If -profit- is ever missing, you need

gen OK = profit < .
bysort OK year (profit) : gen high = OK * ((_N - _n) <= 4)

Within each block of -year-, -sort- on -profit-.

The company with the highest -profit- is then last,
such that _N == _n and _N - _n == 0.

The second highest profit is then such that _N - 1 = _n
and _N - _n == 1.

And so third. And so forth.

This all hinges on the fact that under -by:- _n and _N
are defined within groups. More at

How to move step by: step. Stata Journal 2(1):86-102
(2002)

(explains the use of the by varlist : construct to tackle
a variety of problems with group structure, ranging from
simple calculations for each of several groups to more
advanced manipulations that use the built-in _n and _N)

____________________

Goal A —
Convert the entries, from the first line through the line containing "point(896,374)" (both included), into a Markdown table with the columns No. and Entry line. Skip blank lines.

Information provided —
____________________

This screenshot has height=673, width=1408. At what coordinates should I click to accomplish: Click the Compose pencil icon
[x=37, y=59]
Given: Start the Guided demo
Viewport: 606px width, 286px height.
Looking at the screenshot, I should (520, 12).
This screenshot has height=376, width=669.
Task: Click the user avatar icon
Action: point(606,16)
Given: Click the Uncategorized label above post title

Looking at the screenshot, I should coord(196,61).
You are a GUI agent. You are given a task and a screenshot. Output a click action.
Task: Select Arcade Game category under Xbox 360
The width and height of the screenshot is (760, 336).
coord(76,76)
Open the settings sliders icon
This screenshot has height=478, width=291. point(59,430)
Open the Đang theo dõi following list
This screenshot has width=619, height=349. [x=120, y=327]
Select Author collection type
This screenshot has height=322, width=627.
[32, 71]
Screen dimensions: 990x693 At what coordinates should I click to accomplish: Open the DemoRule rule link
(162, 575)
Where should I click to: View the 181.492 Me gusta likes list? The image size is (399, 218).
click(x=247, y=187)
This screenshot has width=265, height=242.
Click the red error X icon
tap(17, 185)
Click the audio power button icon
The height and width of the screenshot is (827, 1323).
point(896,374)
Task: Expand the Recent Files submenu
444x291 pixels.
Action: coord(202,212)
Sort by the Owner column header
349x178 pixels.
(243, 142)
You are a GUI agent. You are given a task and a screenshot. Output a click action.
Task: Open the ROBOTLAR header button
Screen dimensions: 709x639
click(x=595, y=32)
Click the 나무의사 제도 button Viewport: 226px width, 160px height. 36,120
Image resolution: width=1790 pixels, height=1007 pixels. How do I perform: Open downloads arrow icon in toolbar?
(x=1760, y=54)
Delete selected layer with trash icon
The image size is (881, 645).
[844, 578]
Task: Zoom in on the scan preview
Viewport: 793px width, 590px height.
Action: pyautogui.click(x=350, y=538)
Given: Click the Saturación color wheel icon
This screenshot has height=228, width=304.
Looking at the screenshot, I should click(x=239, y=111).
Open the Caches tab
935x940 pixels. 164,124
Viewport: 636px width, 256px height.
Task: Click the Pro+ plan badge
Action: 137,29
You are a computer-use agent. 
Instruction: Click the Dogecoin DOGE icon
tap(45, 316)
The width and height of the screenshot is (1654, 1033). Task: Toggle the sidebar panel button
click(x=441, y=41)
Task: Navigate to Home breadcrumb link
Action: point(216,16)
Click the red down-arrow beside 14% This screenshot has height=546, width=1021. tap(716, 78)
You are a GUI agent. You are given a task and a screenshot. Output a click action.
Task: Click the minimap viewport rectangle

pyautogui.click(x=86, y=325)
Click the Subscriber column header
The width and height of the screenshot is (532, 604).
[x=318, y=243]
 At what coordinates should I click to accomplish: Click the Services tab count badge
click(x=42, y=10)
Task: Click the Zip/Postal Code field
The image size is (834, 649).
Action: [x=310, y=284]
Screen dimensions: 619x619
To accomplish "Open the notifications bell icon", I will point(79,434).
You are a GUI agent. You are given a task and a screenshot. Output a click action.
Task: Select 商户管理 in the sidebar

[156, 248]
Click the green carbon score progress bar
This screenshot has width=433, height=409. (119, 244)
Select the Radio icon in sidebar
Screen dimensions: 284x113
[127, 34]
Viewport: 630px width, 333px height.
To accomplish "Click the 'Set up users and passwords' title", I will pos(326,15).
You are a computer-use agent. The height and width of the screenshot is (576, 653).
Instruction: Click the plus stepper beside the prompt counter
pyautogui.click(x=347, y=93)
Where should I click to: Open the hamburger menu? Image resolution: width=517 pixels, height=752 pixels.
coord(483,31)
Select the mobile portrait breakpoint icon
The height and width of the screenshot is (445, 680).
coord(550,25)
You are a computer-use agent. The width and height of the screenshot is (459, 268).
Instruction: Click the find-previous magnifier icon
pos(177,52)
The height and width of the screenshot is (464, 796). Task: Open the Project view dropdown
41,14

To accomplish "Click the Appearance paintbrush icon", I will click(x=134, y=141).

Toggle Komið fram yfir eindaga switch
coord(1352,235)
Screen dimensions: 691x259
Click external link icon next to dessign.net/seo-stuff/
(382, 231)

____________________

Goal B —
Rewrite the Stata excerpt from "If -profit- is" to "and _N - _n == 0.", changing "company" to "firm".

Reply A —
| No. | Entry line |
|---|---|
| 1 | This screenshot has height=673, width=1408. At what coordinates should I click to accomplish: Click the Compose pencil icon |
| 2 | [x=37, y=59] |
| 3 | Given: Start the Guided demo |
| 4 | Viewport: 606px width, 286px height. |
| 5 | Looking at the screenshot, I should (520, 12). |
| 6 | This screenshot has height=376, width=669. |
| 7 | Task: Click the user avatar icon |
| 8 | Action: point(606,16) |
| 9 | Given: Click the Uncategorized label above post title |
| 10 | Looking at the screenshot, I should coord(196,61). |
| 11 | You are a GUI agent. You are given a task and a screenshot. Output a click action. |
| 12 | Task: Select Arcade Game category under Xbox 360 |
| 13 | The width and height of the screenshot is (760, 336). |
| 14 | coord(76,76) |
| 15 | Open the settings sliders icon |
| 16 | This screenshot has height=478, width=291. point(59,430) |
| 17 | Open the Đang theo dõi following list |
| 18 | This screenshot has width=619, height=349. [x=120, y=327] |
| 19 | Select Author collection type |
| 20 | This screenshot has height=322, width=627. |
| 21 | [32, 71] |
| 22 | Screen dimensions: 990x693 At what coordinates should I click to accomplish: Open the DemoRule rule link |
| 23 | (162, 575) |
| 24 | Where should I click to: View the 181.492 Me gusta likes list? The image size is (399, 218). |
| 25 | click(x=247, y=187) |
| 26 | This screenshot has width=265, height=242. |
| 27 | Click the red error X icon |
| 28 | tap(17, 185) |
| 29 | Click the audio power button icon |
| 30 | The height and width of the screenshot is (827, 1323). |
| 31 | point(896,374) |

Reply B —
If -profit- is ever missing, you need

gen OK = profit < .
bysort OK year (profit) : gen high = OK * ((_N - _n) <= 4)

Within each block of -year-, -sort- on -profit-.

The firm with the highest -profit- is then last,
such that _N == _n and _N - _n == 0.